──────── Available records ────────
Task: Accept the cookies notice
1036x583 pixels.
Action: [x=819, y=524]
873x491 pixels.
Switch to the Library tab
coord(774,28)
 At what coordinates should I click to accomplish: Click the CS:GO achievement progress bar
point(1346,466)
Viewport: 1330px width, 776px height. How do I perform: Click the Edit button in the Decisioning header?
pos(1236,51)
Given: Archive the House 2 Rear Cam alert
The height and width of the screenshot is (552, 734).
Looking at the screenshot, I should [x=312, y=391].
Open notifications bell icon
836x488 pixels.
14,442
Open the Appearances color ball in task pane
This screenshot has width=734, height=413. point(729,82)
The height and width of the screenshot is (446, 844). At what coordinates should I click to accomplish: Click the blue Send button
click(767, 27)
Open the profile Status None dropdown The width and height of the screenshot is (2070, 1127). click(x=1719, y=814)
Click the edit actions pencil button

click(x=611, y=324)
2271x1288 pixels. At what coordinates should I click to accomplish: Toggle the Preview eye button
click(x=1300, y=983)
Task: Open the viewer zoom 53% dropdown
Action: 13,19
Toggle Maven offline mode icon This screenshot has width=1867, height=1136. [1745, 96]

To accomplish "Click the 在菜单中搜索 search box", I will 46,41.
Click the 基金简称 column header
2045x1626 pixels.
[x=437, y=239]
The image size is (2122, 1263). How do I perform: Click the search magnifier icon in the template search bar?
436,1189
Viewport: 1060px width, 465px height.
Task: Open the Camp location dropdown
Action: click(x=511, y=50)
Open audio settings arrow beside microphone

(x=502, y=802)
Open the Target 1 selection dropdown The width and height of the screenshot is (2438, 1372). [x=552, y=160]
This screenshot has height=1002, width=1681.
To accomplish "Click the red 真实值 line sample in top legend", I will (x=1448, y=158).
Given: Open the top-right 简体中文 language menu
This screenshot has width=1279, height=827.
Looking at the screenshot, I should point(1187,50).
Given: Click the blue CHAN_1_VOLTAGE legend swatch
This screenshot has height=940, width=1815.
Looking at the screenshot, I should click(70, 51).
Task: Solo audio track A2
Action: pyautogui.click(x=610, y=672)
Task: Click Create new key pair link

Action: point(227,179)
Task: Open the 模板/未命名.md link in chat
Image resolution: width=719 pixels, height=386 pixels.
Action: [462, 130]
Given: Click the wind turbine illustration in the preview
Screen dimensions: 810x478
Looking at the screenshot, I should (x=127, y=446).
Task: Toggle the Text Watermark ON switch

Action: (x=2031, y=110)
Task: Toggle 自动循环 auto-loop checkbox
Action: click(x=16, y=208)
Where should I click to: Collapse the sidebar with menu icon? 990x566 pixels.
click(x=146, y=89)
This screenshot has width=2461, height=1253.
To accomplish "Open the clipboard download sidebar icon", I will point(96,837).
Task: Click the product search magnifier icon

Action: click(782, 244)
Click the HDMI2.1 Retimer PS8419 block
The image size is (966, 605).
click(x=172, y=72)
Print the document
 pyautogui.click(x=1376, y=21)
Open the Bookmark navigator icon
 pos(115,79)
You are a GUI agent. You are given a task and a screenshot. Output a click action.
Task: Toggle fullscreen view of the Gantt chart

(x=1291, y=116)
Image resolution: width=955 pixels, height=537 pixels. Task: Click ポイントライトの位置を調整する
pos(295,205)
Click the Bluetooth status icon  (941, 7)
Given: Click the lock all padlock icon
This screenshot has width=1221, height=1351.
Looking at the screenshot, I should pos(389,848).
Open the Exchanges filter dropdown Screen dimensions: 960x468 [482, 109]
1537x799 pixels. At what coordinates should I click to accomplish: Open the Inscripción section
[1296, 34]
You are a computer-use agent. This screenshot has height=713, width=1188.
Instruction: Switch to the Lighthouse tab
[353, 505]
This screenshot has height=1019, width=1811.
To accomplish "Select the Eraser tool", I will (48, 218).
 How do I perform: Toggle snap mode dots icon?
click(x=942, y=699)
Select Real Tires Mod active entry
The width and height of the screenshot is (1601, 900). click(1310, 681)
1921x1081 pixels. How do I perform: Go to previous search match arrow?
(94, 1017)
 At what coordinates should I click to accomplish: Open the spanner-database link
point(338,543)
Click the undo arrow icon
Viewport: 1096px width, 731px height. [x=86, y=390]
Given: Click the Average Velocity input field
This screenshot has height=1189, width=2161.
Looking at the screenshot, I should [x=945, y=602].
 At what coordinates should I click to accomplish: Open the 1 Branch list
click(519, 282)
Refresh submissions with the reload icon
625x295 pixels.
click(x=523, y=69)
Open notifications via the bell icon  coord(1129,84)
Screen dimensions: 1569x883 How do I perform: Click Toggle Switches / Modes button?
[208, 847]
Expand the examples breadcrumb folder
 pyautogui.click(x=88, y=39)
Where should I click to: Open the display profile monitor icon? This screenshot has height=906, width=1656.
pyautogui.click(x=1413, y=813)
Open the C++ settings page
────────
* [About this task]:
Return each line from the entries above that includes "agent".

* [Expected answer]:
You are a GUI agent. You are given a task and a screenshot. Output a click action.
You are a computer-use agent. This screenshot has height=713, width=1188.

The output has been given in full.